### WHAT THE EXERCISE ASKS
Take every line containing "will" from the material and copy it.

### DATA PROVIDED
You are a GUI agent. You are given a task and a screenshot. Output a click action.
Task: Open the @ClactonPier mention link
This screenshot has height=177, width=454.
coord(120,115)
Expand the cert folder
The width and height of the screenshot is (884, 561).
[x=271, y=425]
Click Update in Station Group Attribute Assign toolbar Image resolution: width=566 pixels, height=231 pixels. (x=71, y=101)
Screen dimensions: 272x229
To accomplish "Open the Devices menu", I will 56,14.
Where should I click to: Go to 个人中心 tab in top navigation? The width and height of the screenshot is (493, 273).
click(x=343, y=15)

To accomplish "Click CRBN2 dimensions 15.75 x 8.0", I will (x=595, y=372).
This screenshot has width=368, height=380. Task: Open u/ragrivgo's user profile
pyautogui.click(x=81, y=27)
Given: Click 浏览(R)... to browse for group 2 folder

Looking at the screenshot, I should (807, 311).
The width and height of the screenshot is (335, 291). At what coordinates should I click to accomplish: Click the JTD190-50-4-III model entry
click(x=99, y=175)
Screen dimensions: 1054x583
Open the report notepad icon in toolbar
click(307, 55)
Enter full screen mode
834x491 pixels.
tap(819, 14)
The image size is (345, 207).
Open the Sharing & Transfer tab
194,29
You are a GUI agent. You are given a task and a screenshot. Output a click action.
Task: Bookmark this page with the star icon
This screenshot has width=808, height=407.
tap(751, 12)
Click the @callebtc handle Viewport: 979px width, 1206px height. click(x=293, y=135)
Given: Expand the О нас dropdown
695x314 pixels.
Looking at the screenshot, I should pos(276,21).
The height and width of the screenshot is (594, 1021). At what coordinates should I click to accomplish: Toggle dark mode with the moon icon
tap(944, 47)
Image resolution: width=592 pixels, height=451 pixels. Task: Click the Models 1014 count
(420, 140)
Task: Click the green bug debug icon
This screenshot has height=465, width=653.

### EXERCISE SOLUTION
To accomplish "Open the Devices menu", I will 56,14.
To accomplish "Click CRBN2 dimensions 15.75 x 8.0", I will (x=595, y=372).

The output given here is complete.